ECE2020 Oral Communications Reproductive and Developmental Endocrinology (7 abstracts)
1Erasmus MC, University Medical Center Rotterdam, Department of Internal Medicine, Rotterdam, Netherlands; 2Erasmus MC, University Medical Center Rotterdam, Division of Reproductive Endocrinology and Infertility, Department of Obstetrics and Gynaecology, Rotterdam, Netherlands; 3Northwestern University Feinberg School of Medicine, Division of Endocrinology, Metabolism, and Molecular Medicine, Department of Medicine, Chicago, United States; 4Icahn School of Medicine at Mount Sinai, Division of Endocrinology, Diabetes and Bone Disease, New York, United States
Introduction: Polycystic ovary syndrome (PCOS), the most common endocrine disorder in women of reproductive age, is diagnosed based on three criteria, including a polycystic ovarian morphology. Moreover, women with PCOS have elevated serum Anti-Müllerian Hormone (AMH) levels, a hormone known to correlate with follicle number. In addition, AMH production per follicle is suggested to be higher in PCOS. Little is known about AMH gene regulation. Hence, this study aims to investigate the regulation of AMH gene expression in PCOS patients. We have taken a genetic approach through association analysis and performed in silico analysis of common variants in the human AMH promoter. Associated variants were analyzed in vitro to assess the functional impact.
Methods: A cohort of 700 Caucasian PCOS women, diagnosed by the Rotterdam criteria, were included. All common two-allelic single nucleotide polymorphisms (SNPs), located in the region Chr19:2,245,353–2,250,827bp, were selected. AMH levels were measured with the picoAMH assay (Ansh Labs, Houston, Texas, USA) and presented as median (first–third quartile). The association between SNPs and serum AMH levels was analyzed by regression and allele carrier model analyses. KK1 cells were used to assess the functional effects of associated variants.
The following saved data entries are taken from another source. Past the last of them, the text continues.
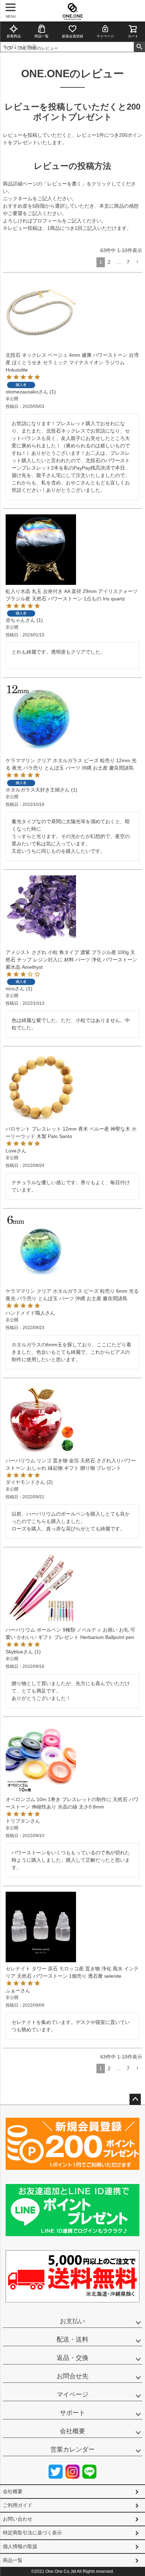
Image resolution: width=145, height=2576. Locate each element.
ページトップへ (135, 2099)
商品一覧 (41, 36)
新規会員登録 (72, 36)
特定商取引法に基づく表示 (32, 2532)
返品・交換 (72, 2357)
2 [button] (109, 262)
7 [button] (128, 262)
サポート (72, 2412)
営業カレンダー (72, 2449)
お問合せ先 (72, 2376)
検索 (139, 47)
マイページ (105, 36)
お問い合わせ (17, 2519)
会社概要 (72, 2431)
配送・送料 (72, 2339)
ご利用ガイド (17, 2505)
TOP (9, 48)
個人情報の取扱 (20, 2546)
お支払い (72, 2321)
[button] (137, 262)
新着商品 (14, 36)
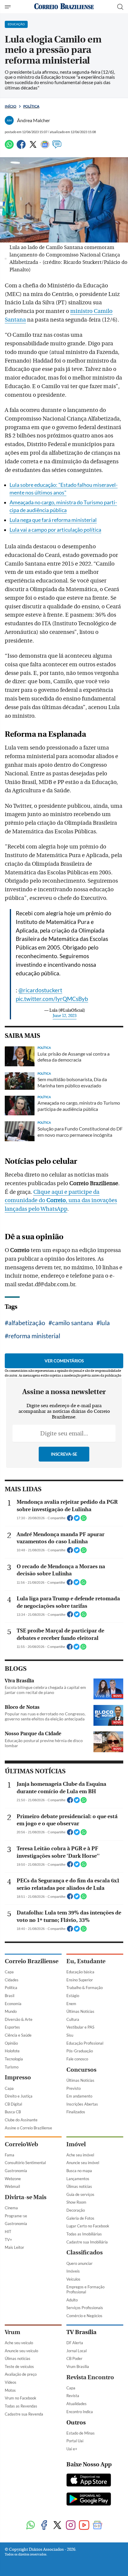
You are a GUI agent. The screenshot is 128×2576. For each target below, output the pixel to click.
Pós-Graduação (79, 2050)
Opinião (11, 2043)
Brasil (9, 1995)
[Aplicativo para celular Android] (88, 2499)
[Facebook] (21, 147)
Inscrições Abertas (82, 2104)
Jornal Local (76, 2350)
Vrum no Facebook (20, 2398)
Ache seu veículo (19, 2342)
Results: We assessed 11 SNPs in 700 Caucasian PCOS patients. Polymorphism rs10406324 was associated with AMH levels in the regression analysis. This effect remained present when adjusted for age, BMI, and follicle count (β = –0.52, P = 6.08e-07). Similar results were obtained in a carrier model analysis [AA: n = 645, 8.29 ng/ml (5.20–12.81) vs AG/GG: n = 54/n = 1, 5.57 ng/ml (3.40–9.98), P = 1.47e-03]. Results were replicated in an independent cohort of 321 PCOS patients of European ancestry (P = 2.59e-03 and P = 6.2e-03, respectively). Stratification by BMI in lean (<25 kg/m2) and obese (>30 kg/m2) patients showed that the association was only present in obese PCOS patients [P = 0.01 (AA: n = 162, AG/GG: n = 14)], but not in lean PCOS patients [P = 0.11 (AA: n = 322, AG/GG: n = 22)]. In silico analysis suggested a decreased binding affinity of the transcription factor SF1 to the minor allele G variant. Subsequently, functional analysis showed a significant decrease in basal activity of the AMH promoter construct containing the G variant (P = 0.04), and a lower SF1-induced activity compared to the A variant (P = 8.7e-03).
Conclusion: We have identified a functional AMH promoter polymorphism rs10406324 that is associated with lower serum AMH levels in obese PCOS women. These findings suggest that the genetic context should be taken into consideration when establishing an AMH cutoff value to diagnose PCOS.